To our knowledge, only one previous APTW imaging study has compared GBMs and SBMs. Yu et al [22] reported that APTSI in the peritumoral brain zone of GBMs, which is equivalent to PHAs in our study, was significantly higher than that of SBMs, whereas no significant difference between the two tumor types in APTSI in the enhancing tumor was observed. The discrepant results may be related to different image analysis methods in the two studies. In their study, APTSI was measured in five small (15 pixels) round ROIs placed by two neuroradiologists in consensus. In our study, a histogram analysis was performed by two independent neuroradiologists who traced the contours of EAs and PHAs.
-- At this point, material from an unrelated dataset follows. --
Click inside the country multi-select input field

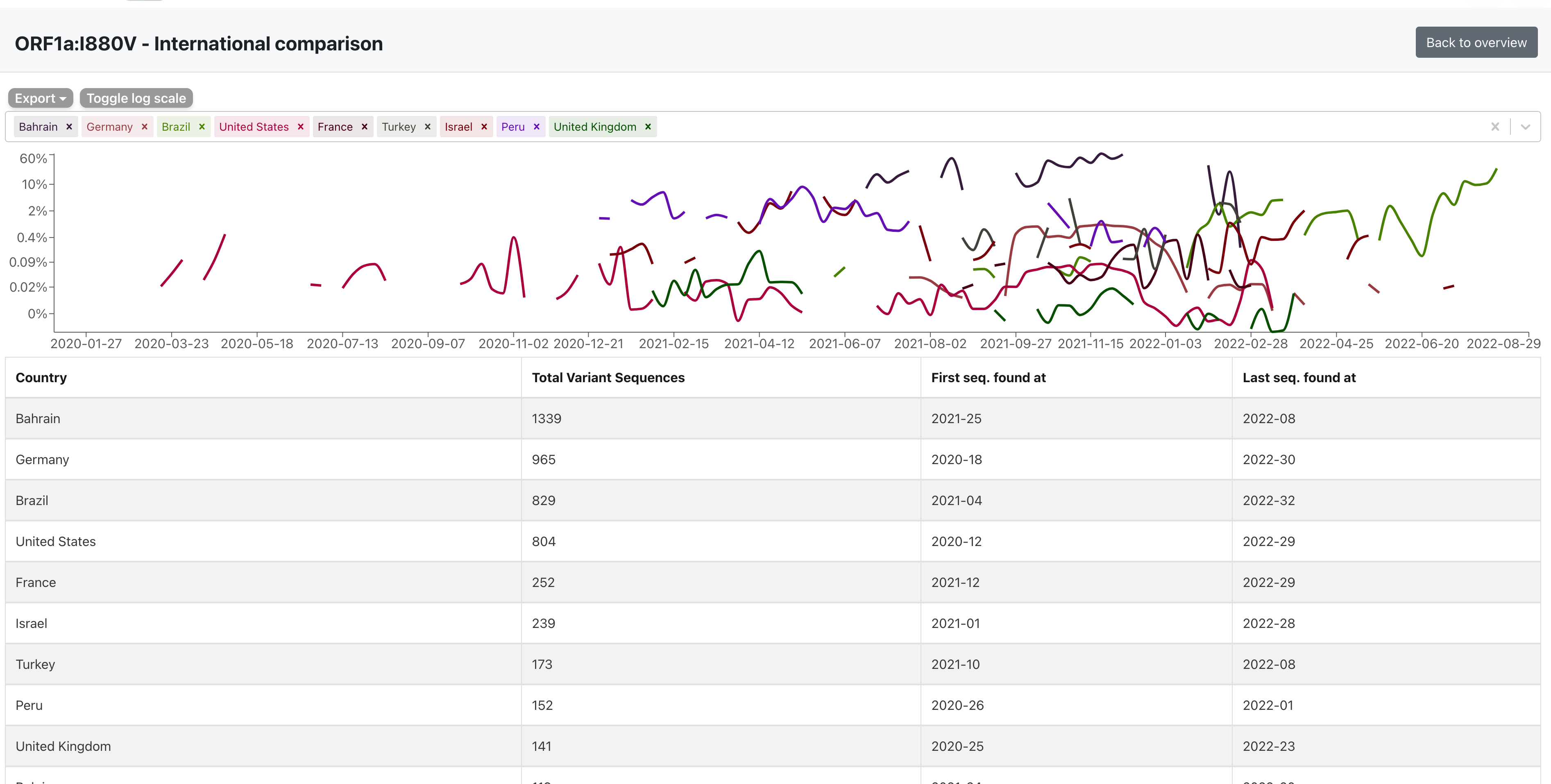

Histogram analysis provides higher inter-observer reproducibility than the conventional ROI-based method [24, 25], as supported by the high agreement we obtained. Another possibility is the difference in the APTW imaging pulse sequence, especially in the saturation pulse. Although the two studies share the same pulse strength (2 μT), our study used a longer duration (2 s vs. 0.8 s) to enhance the APT contrast [26]. The method of ATP signal normalization was also different between the two studies. It is possible to acquire S0 either via switching off radiofrequency (RF) or by far detuning of RF saturation, which essentially yields an unsaturated reference image in either case. In the study by Yu et al [22], an image that did not exert a saturation pulse was acquired for the signal normalization. We assumed that it may be beneficial to use a far detuned RF pulse (-1560 ppm), because the average RF power in the MRI system remains constant during S0 acquisitions, which may add to the stability of the measured signal. Finally, the heterogeneity of SBM cases in origin, degree of differentiation, and other pathological features may have contributed to the discrepancies. It is possible that discrepant results may be related to smaller sample size in our study that may have led to sampling bias.
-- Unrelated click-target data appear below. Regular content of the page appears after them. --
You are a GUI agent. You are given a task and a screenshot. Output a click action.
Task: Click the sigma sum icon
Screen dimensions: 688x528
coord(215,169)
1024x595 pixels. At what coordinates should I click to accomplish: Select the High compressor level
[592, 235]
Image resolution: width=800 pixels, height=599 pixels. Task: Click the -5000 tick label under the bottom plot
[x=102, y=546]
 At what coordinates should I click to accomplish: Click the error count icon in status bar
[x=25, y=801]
The present study has several limitations. First, the cohort was relatively small. The sample size was not large enough to evaluate APTSI of SBMs according to primary sites or pathological types. It should be mentioned that current results, obtained in a population biased towards the SBMs from lung carcinomas, may change when the SBMs from tumors with different pathological types are studied. Second, we did not evaluate the O6-methylguanine-DNA methyltransferase (MGMT) methylation status in our GBMs. The MGMT methylation status could be a strong predictive and prognostic factor in GBMs [27, 28]. Recently, Jiang et al reported that MGMT unmethylated GBMs had higher and more heterogeneous APT-weighted values [29]. Inclusion of MGMT methylation status in future studies would allow a more meaningful comparison. Third, single-slice APTW imaging was employed due to the limited acquisition time in the clinical setting. Use of a three-dimensional sequence with larger coverage may lead to better characterization of heterogeneous tumors and the surrounding tissues. Finally, no histological data were available for PHAs.

In conclusion, APTSI histogram parameters from EAs were significantly higher in GBMs than in SBMs, whereas those from PHAs showed no significant difference between the two tumor types. Our results suggest that APTSI in EAs, but not in PHAs is a useful imaging marker for differentiation between GBMs and SBMs.